Copy the records word for word, starting at the line containing "The width and height of the screenshot is (766, 502)." and ending at the line containing "Click the copy", both included.

Excerpt from a dataset
-- BEGIN --

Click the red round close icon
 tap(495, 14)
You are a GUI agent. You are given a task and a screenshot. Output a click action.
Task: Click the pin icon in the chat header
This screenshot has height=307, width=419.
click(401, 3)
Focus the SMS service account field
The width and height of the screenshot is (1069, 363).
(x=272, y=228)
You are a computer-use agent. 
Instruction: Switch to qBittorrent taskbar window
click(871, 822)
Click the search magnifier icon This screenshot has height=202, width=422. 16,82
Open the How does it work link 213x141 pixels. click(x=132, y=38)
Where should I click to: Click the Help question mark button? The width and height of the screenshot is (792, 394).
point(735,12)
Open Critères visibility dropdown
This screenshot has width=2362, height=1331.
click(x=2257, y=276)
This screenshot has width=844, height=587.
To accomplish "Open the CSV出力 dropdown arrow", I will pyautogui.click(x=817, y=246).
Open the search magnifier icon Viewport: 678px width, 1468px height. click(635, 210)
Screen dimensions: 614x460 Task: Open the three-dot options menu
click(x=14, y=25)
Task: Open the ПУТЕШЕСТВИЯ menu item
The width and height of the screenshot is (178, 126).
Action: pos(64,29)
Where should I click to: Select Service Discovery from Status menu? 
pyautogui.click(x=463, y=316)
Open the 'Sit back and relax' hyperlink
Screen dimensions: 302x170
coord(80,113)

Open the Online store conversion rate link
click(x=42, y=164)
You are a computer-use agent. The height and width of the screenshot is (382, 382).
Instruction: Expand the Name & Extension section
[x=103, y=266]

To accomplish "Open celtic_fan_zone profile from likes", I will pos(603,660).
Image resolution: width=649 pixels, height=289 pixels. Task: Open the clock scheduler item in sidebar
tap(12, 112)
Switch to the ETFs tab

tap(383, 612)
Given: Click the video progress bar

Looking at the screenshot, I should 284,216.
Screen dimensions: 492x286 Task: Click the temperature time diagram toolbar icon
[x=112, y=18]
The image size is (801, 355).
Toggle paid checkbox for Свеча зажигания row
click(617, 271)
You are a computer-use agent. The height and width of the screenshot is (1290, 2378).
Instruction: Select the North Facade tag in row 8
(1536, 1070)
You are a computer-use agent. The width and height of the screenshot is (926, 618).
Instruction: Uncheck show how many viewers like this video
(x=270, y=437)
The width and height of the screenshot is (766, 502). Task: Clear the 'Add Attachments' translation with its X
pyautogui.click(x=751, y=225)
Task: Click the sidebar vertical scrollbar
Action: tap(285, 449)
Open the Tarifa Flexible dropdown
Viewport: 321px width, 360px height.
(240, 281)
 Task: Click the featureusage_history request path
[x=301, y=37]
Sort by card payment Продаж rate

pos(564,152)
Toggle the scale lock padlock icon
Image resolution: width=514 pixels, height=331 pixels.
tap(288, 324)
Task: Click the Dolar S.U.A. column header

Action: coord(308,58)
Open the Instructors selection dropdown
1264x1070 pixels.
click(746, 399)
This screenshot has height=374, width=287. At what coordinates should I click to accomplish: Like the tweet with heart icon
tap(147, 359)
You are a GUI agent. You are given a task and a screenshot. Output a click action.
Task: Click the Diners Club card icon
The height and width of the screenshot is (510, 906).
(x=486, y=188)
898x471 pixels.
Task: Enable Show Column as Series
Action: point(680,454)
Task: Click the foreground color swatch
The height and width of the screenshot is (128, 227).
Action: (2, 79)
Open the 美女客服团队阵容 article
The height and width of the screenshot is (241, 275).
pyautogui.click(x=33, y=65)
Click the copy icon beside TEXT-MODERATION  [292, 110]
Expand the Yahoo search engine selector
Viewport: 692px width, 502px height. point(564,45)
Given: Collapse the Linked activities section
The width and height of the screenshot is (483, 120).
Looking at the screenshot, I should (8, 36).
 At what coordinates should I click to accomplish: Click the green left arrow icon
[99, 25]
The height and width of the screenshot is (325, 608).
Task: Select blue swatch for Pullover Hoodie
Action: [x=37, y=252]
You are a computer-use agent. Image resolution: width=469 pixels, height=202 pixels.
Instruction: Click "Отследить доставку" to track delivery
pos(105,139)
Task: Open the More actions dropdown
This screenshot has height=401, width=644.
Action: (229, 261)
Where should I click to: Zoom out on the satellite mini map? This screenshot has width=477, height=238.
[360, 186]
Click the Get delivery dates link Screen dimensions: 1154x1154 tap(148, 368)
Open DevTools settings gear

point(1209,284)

-- END --

Full response =
The width and height of the screenshot is (766, 502). Task: Clear the 'Add Attachments' translation with its X
pyautogui.click(x=751, y=225)
Task: Click the sidebar vertical scrollbar
Action: tap(285, 449)
Open the Tarifa Flexible dropdown
Viewport: 321px width, 360px height.
(240, 281)
 Task: Click the featureusage_history request path
[x=301, y=37]
Sort by card payment Продаж rate

pos(564,152)
Toggle the scale lock padlock icon
Image resolution: width=514 pixels, height=331 pixels.
tap(288, 324)
Task: Click the Dolar S.U.A. column header

Action: coord(308,58)
Open the Instructors selection dropdown
1264x1070 pixels.
click(746, 399)
This screenshot has height=374, width=287. At what coordinates should I click to accomplish: Like the tweet with heart icon
tap(147, 359)
You are a GUI agent. You are given a task and a screenshot. Output a click action.
Task: Click the Diners Club card icon
The height and width of the screenshot is (510, 906).
(x=486, y=188)
898x471 pixels.
Task: Enable Show Column as Series
Action: point(680,454)
Task: Click the foreground color swatch
The height and width of the screenshot is (128, 227).
Action: (2, 79)
Open the 美女客服团队阵容 article
The height and width of the screenshot is (241, 275).
pyautogui.click(x=33, y=65)
Click the copy icon beside TEXT-MODERATION  [292, 110]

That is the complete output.